Nous avons déjà évoqué la réaction impulsive qui consiste à souligner notre dépendance excessive à l'égard de la Chine. Le problème de cette conclusion, c'est que nous revenons sur des décisions du passé qui ont été prises dans des circonstances particulières. La pénurie de masques en est un excellent exemple. Les épidémies de grippe H1N1 (2009) et de SRAS (2003) ont provoqué des pénuries similaires. La France a réagi en créant un stock national de 1,6 milliard de masques [3] et Prestige Ameritech, une entreprise américaine, a investi dans la production nationale [4]. Ces décisions ont coûté de l'argent et n'étaient plus en vigueur pour l'épidémie que nous connaissons aujourd'hui. Cette crise a mis en évidence les vulnérabilités de notre supply chain. Mais être obnubilés par ces vulnérabilités ne nous préparera pas à la prochaine crise.

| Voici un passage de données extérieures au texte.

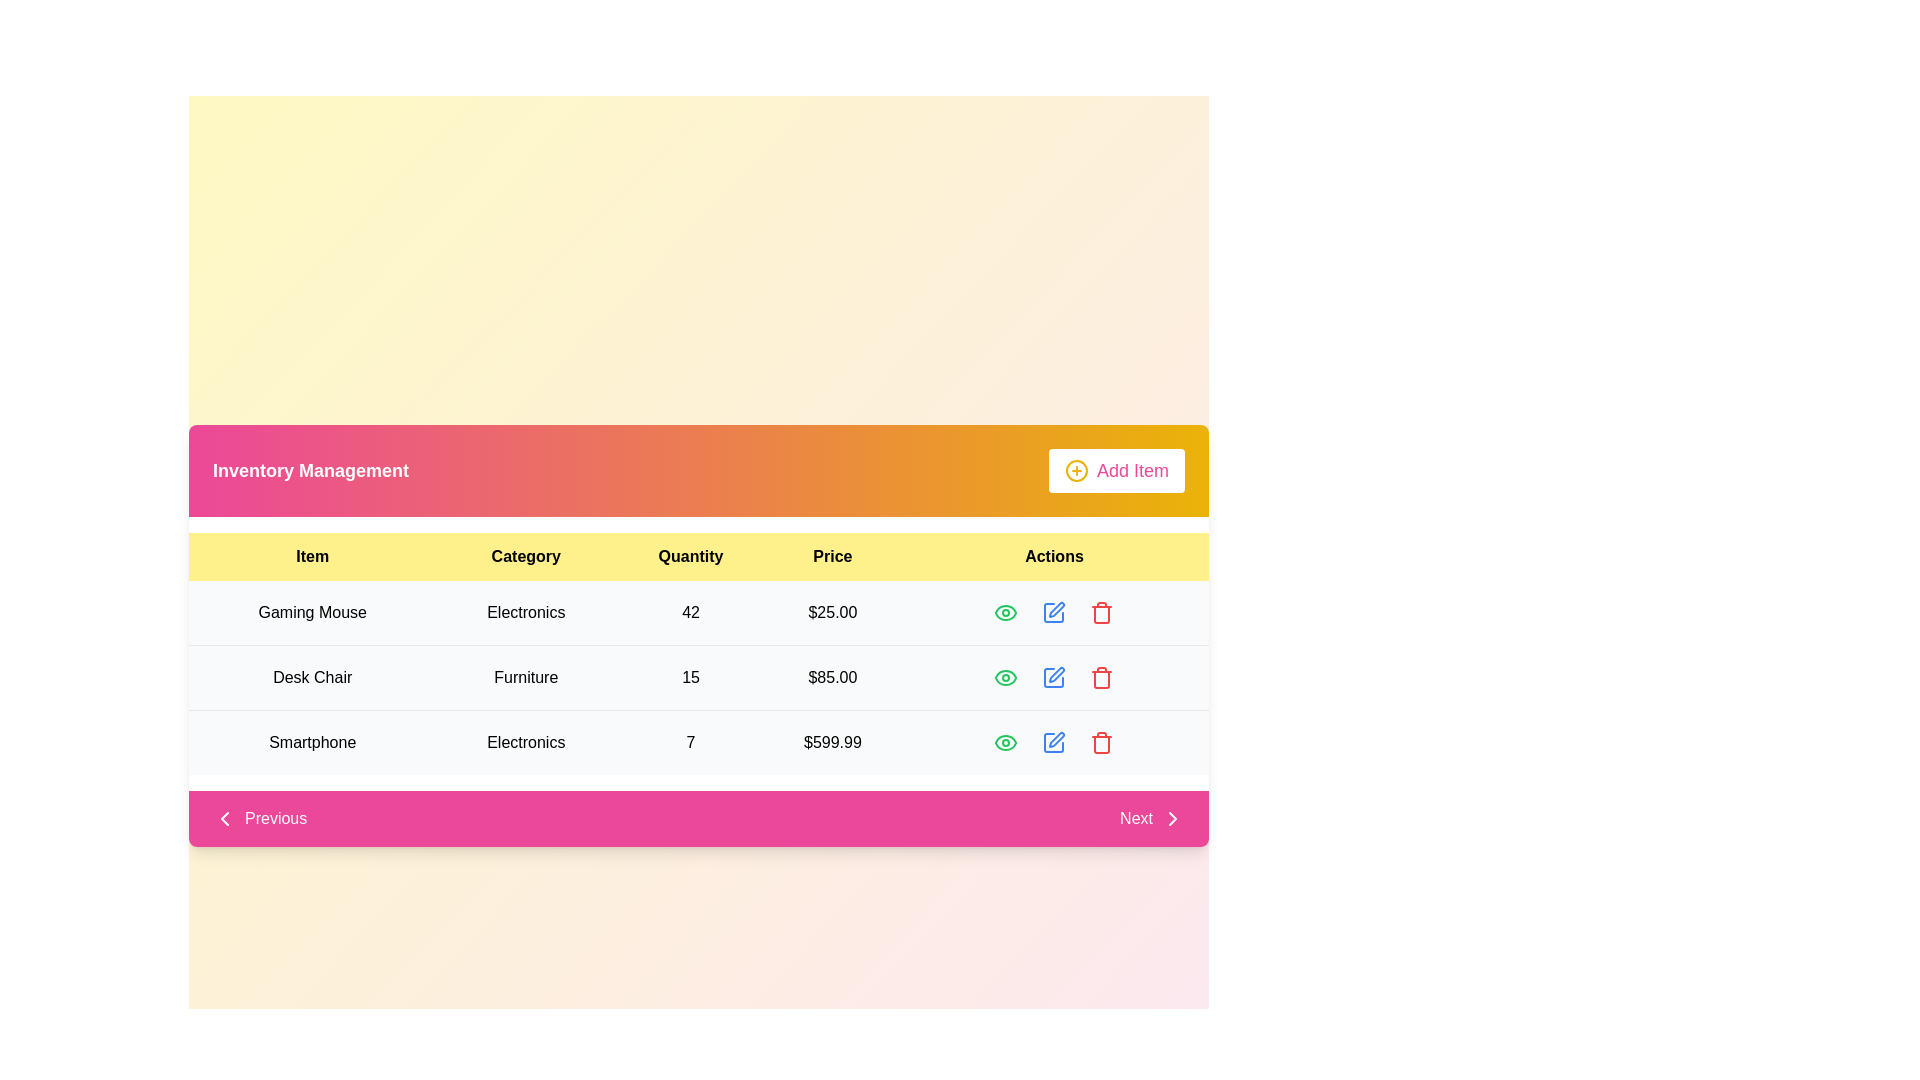  Describe the element at coordinates (691, 556) in the screenshot. I see `the 'Quantity' column header label in the table, which is the third column from the left and centrally aligned in the header row` at that location.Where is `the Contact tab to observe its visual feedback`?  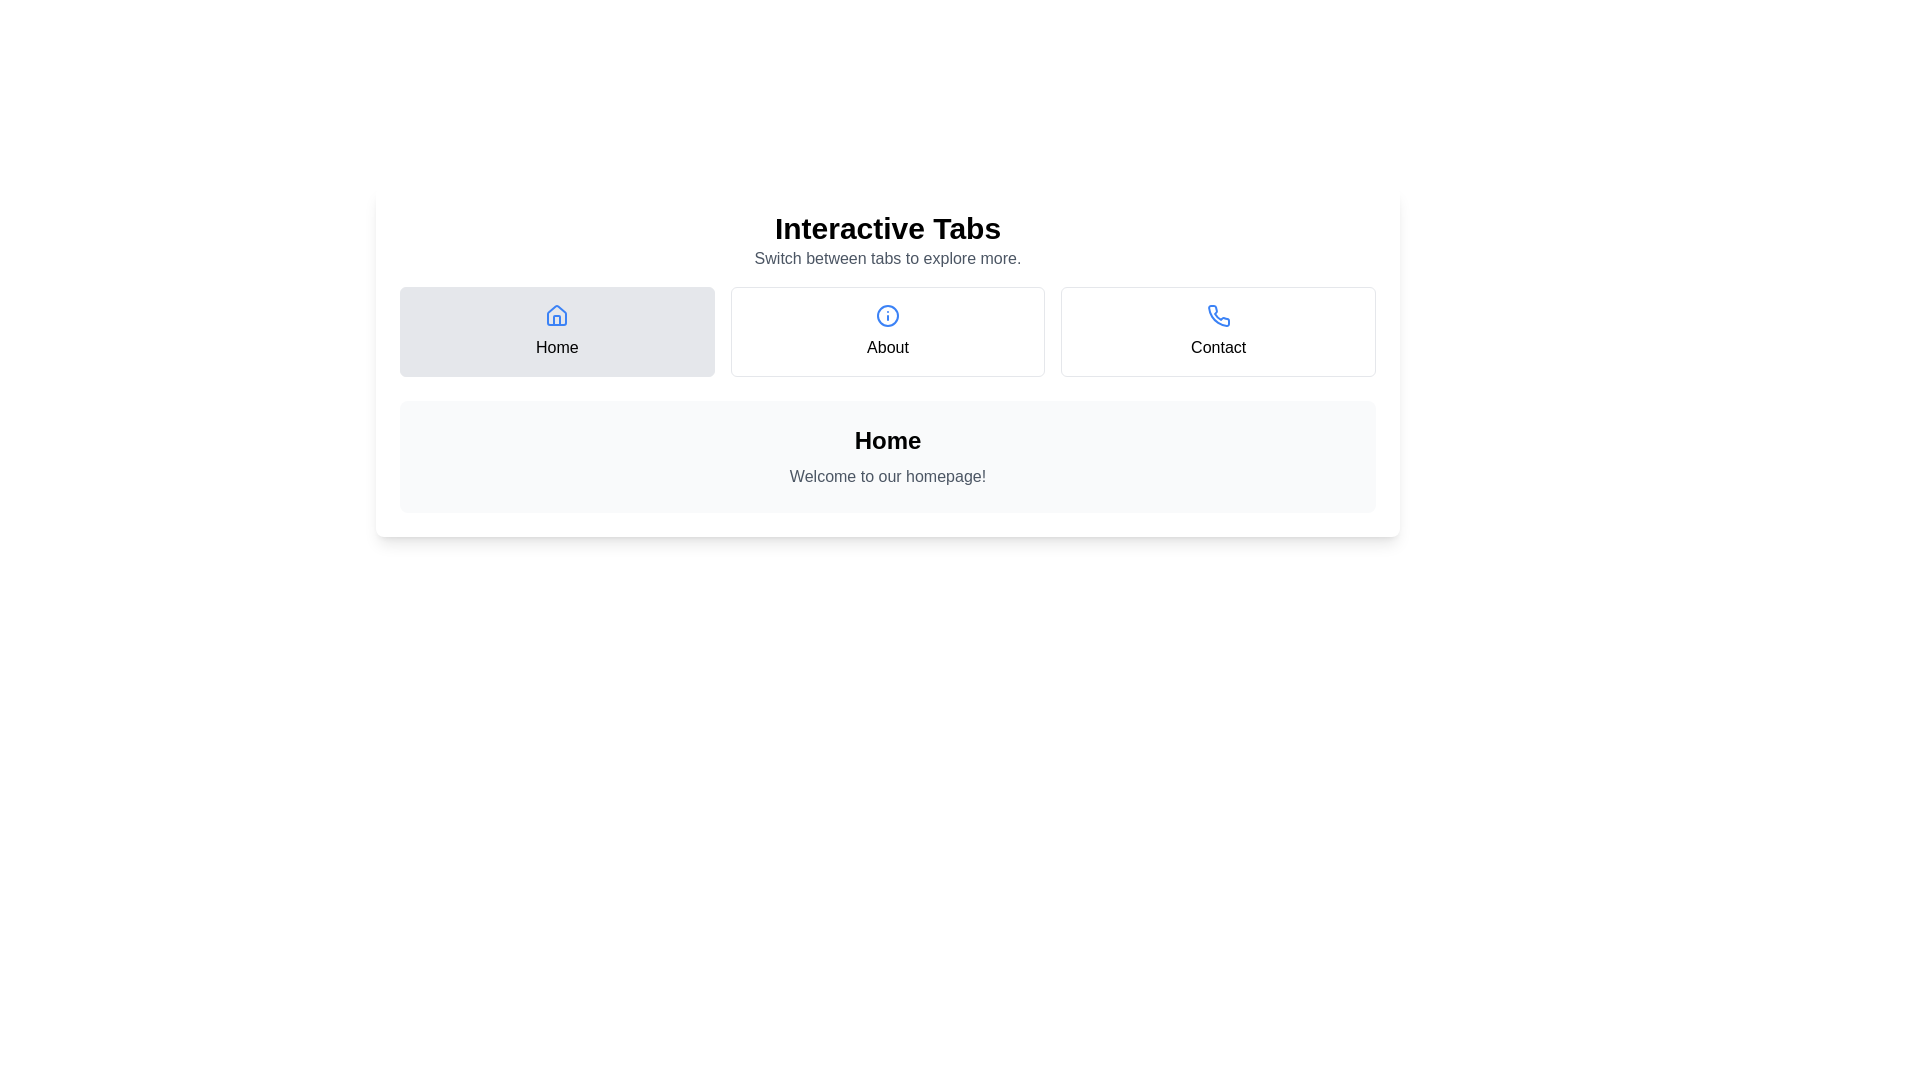 the Contact tab to observe its visual feedback is located at coordinates (1217, 330).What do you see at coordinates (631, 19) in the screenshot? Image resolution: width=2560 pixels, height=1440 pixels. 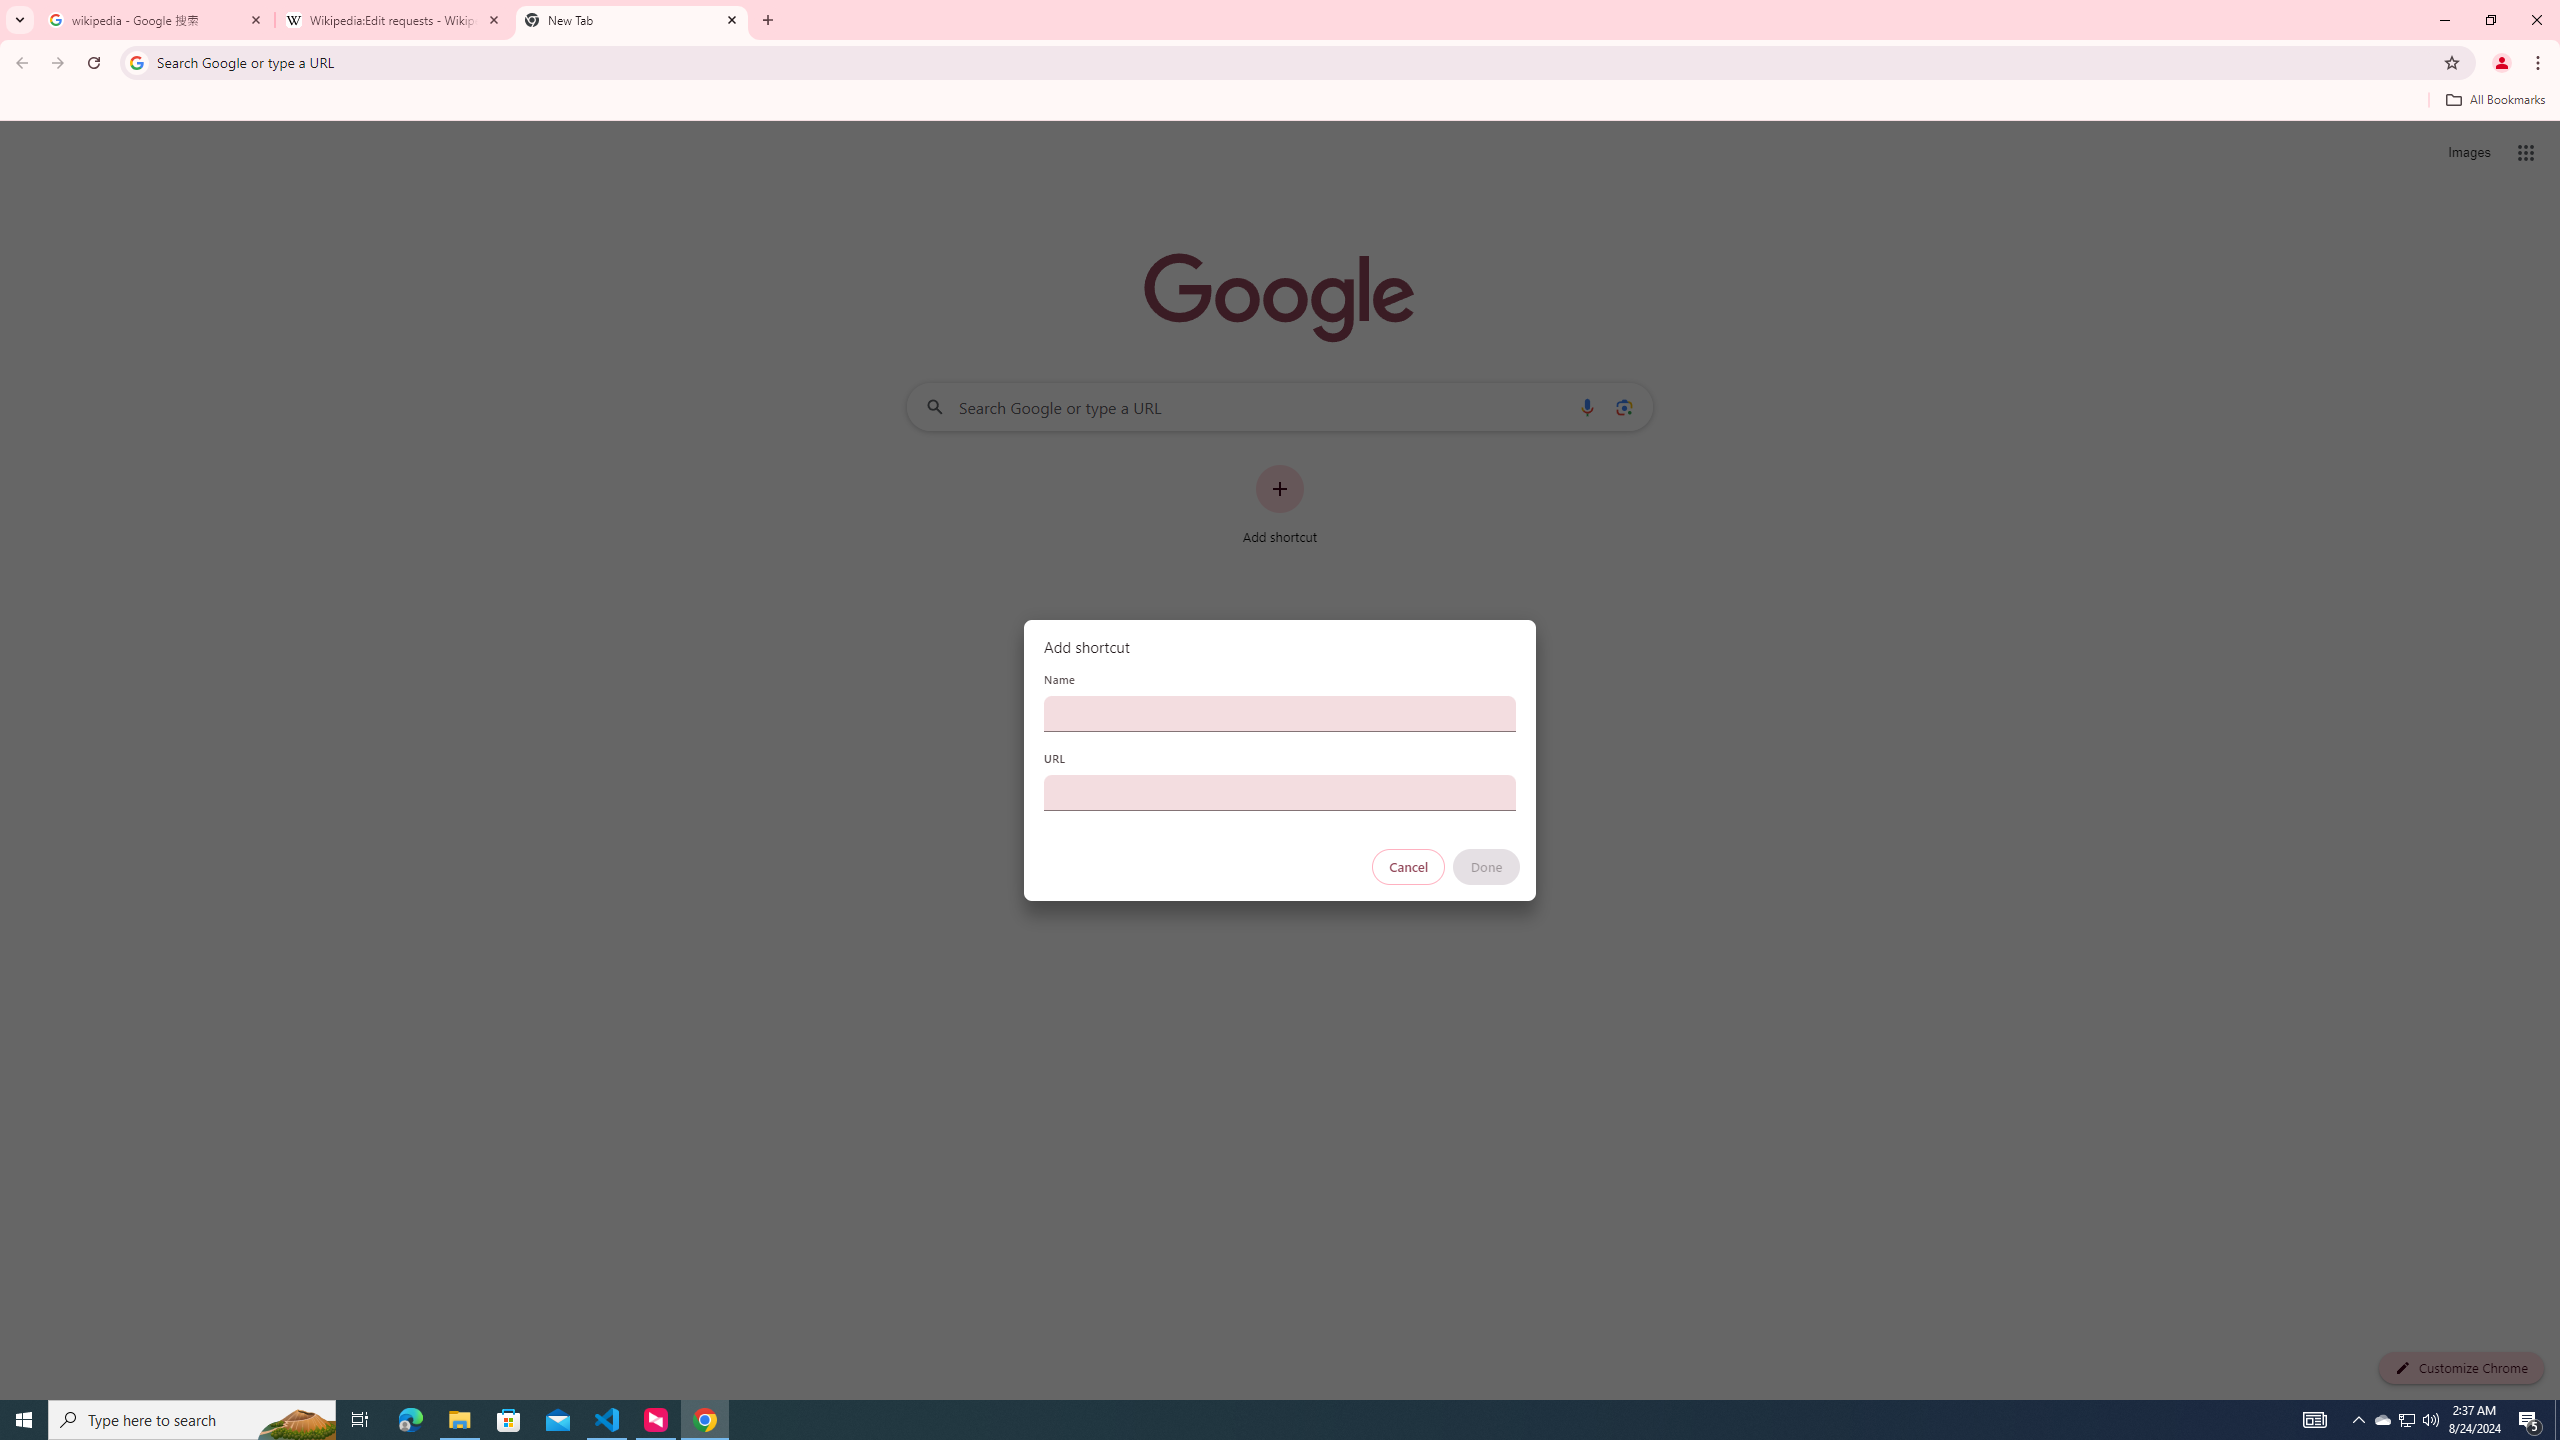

En matière de supply chain, la clé consiste à évaluer le fonctionnement du système de bout en bout. Cette évaluation doit tenir compte des coûts totaux du système par rapport aux coûts de transaction. Les coûts totaux du système doivent également être évalués par rapport à leur niveau de risque. Corriger un point de rupture particulier qui s'est produit dans le passé équivaut à essayer de conduire une voiture en regardant dans le rétroviseur. Nombreux sont ceux qui utilisent le terme de « black swan » - un événement inattendu aux conséquences dramatiques - pour parler de l'épidémie de Covid-19.  Selon cette définition, anticiper la future pandémie mondiale ne nous protégera pas contre le prochain « black swan ».

__________________

[1] https://www.bbc.co.uk/news/world-us-canada-52311877

[2] https://www.nytimes.com/2020/03/13/business/masks-china-coronavirus.html

[3] https://www.publicsenat.fr/article/politique/penurie-de-masques-une-responsabilite-partagee-par-les-gouvernements-successifs

[4] https://www.wired.com/story/surreal-frenzy-inside-us-biggest-mask-maker/

Lire aussi : Comment les entreprises peuvent-elles se projeter dans le futur pour anticiper les crises ?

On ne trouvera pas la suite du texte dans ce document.